One way to flesh out the answer to such questions would be to look in more detail than Schechtman does at the sorts of disunity that might undermine something as a potential locus of practical interactions. She mentions fission as one such sort of disunity: "a person is, by definition, a unified locus of our person-related concerns, and there is no such unified locus where concerns are spread between two individuals" (p. 159). Perhaps one could have fission without practical concerns being disrupted if it was unknown that fission had occurred and the fission products were isolated from each other. In this case, I think she would say, the focus of our practical concerns would not itself be properly unified. But even when the fission products are known to exist and are central to one's life, it seems that there are ways in which they could be integrated into one's life that wouldn't disrupt our, or their, practical unity (see, for instance, my example of "fission rejuvenation" in Self-Concern (1998)).
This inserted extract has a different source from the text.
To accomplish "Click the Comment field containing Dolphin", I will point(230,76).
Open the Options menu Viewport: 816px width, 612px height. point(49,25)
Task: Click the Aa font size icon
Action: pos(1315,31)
Quite apart from hypothetical examples of fission, isn't the joint activity of more than one person sometimes the "locus" of our practical concerns, as in our interest in a string quartet? Does it lack the right sort of unity because more than one person is involved? What about individuals that have one or another sort of mental illnesses -- schizophrenia, depersonalization, and extreme dissociative disorders come to mind -- that seem to at least compromise their unity as persons, yet do not preclude them from being the unified focus of our concerns? In other words, even if Schechtman is right that there is a practical unity that underlies our ability to track persons in practical ways, that this unity takes the form of a homeostatic property cluster, and that it is what we most fundamentally are, might we still not ask for a more detailed account of what constitutes this unity?

I don't mean to suggest that Schechtman has entirely neglected the question of what kind of unity is the central feature of persons. It is rather that most of her effort is devoted to proving that there is such a unity and to arguing that it is not explained properly by focusing on the central features of traditional accounts of personhood and personal identity. She goes some way toward working out what this unity consists in by employing the notion of homeostatic property clusters. She briefly alludes to other aspects of this unity. Nevertheless, it seems to me that the notion never really gets the attention it deserves. This is not to say that anything she says is mistaken. It's rather to say that working out a more detailed account of the nature of this central unity might lead to an empirically richer account of what lies at the heart of the sort of personal identity that matters most to most of us in our practical lives. In other words, it would be a constructive way to build on her account, which to her credit is eminently worthy of further development.